* Problem to solve *
Reproduce everything from the line containing "Task: Focus the quantity input box" down to the end of the items, changing "quantity" to "price" and keeping all else unchanged. Omit the pictures from your answer.

start Raw data

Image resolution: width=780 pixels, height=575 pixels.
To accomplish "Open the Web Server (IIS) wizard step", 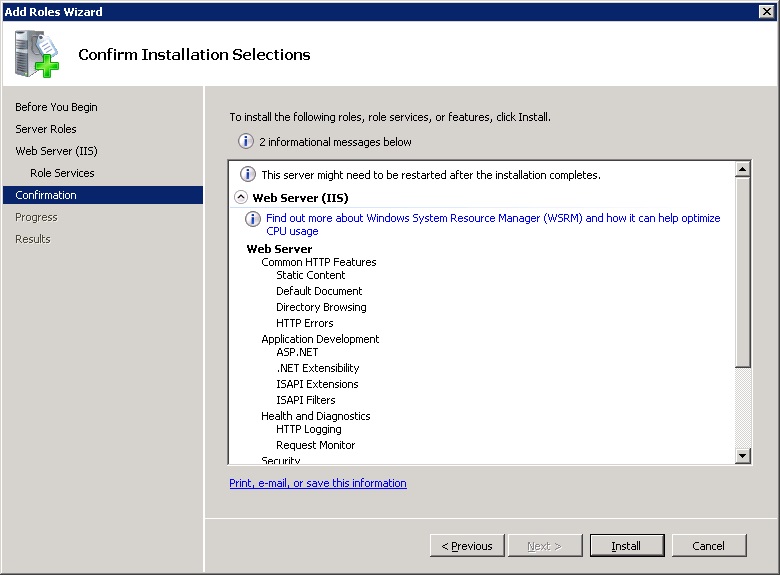I will (x=56, y=151).
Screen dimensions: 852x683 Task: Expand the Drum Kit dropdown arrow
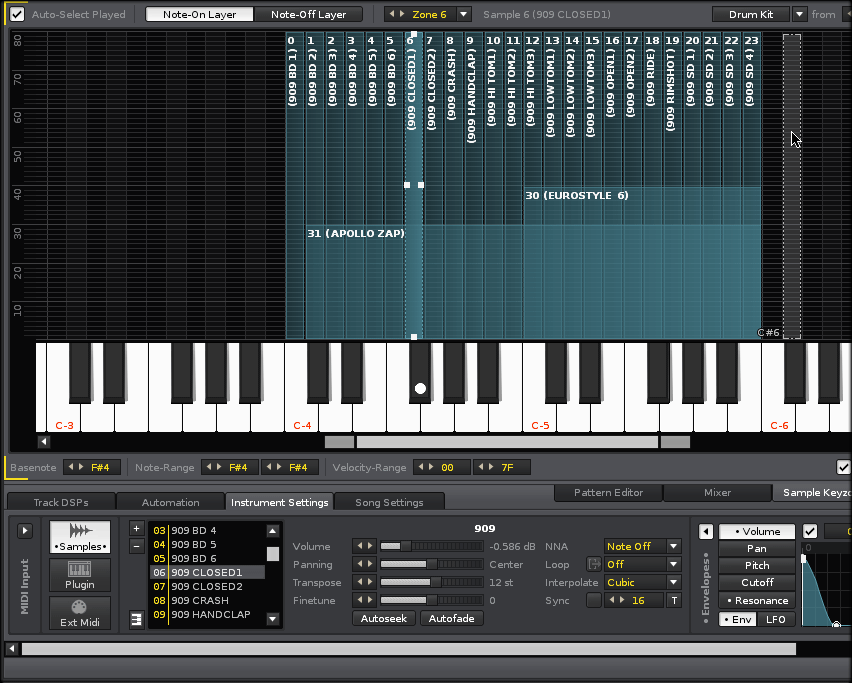tap(799, 15)
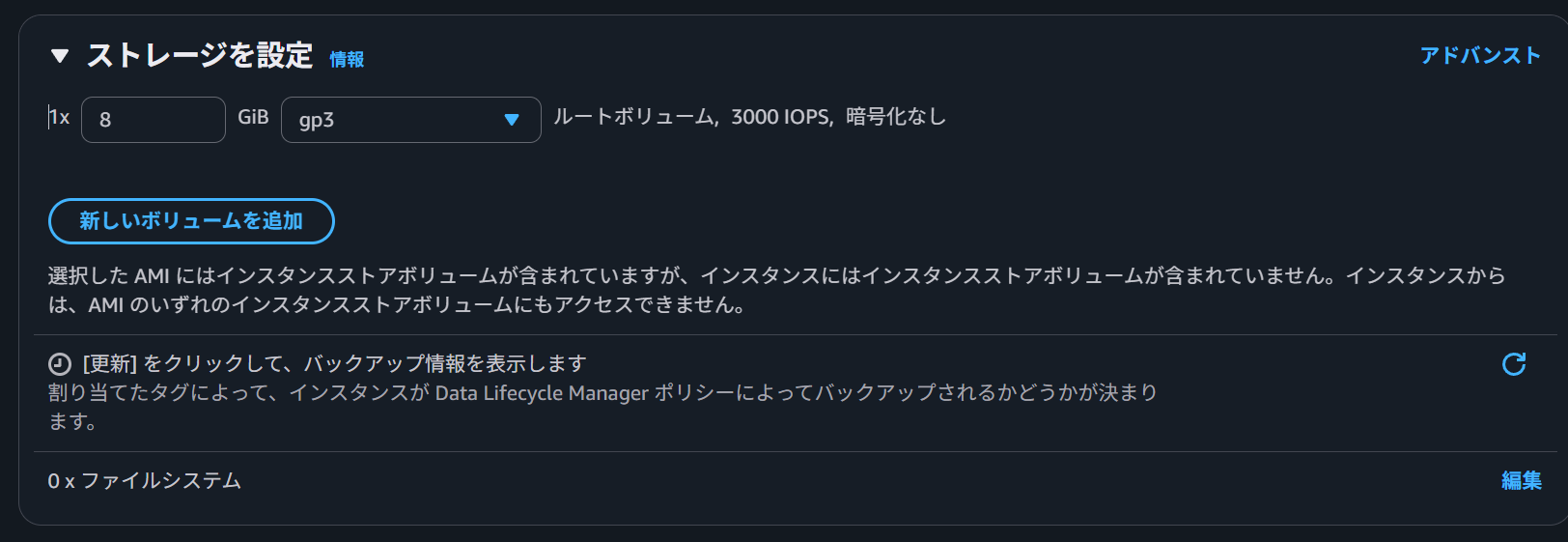
Task: Click the clock icon beside [更新] text
Action: tap(60, 364)
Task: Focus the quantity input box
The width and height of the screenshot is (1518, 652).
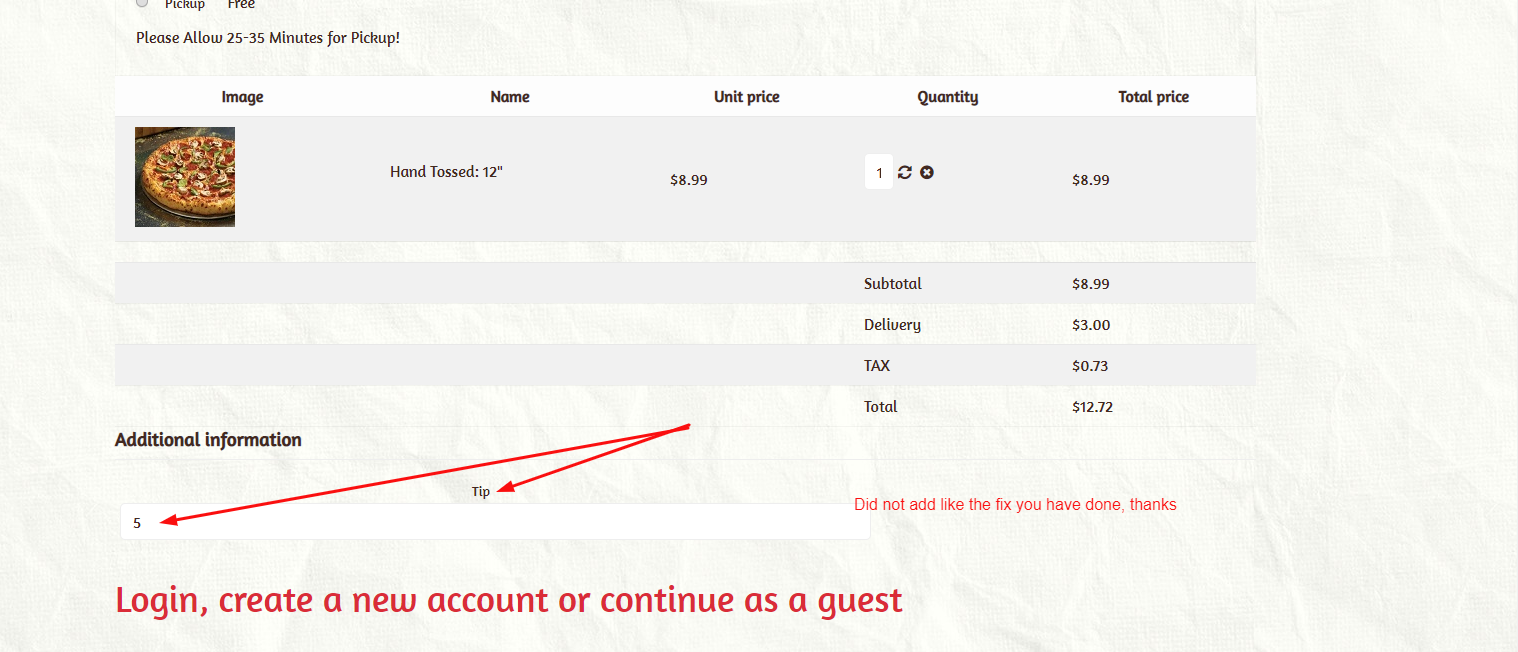Action: [879, 172]
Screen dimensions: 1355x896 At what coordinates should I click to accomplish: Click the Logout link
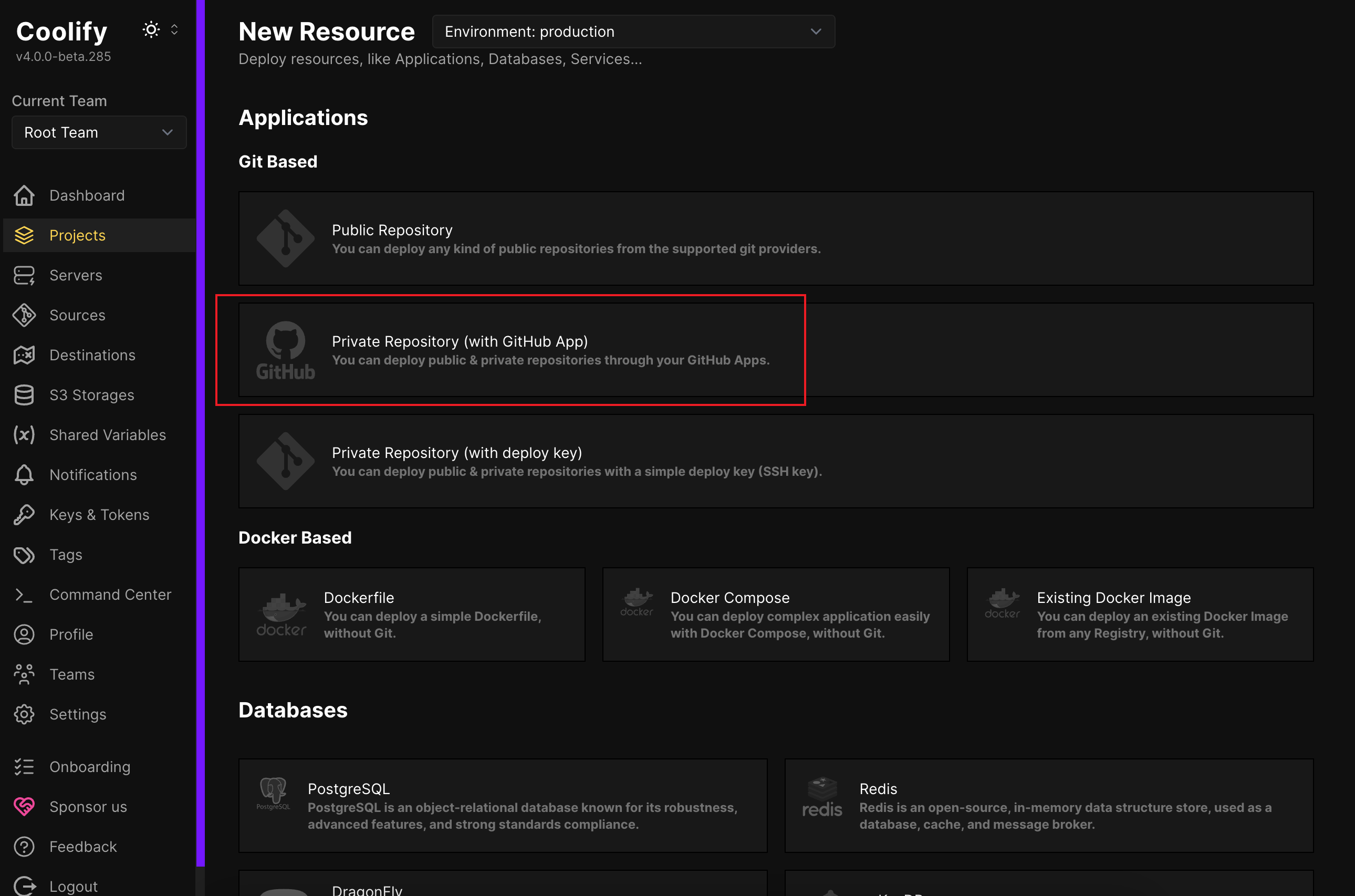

end Raw data

* Output for this task *
Task: Focus the price input box
The width and height of the screenshot is (1518, 652).
Action: [879, 172]
Screen dimensions: 1355x896 At what coordinates should I click to accomplish: Click the Logout link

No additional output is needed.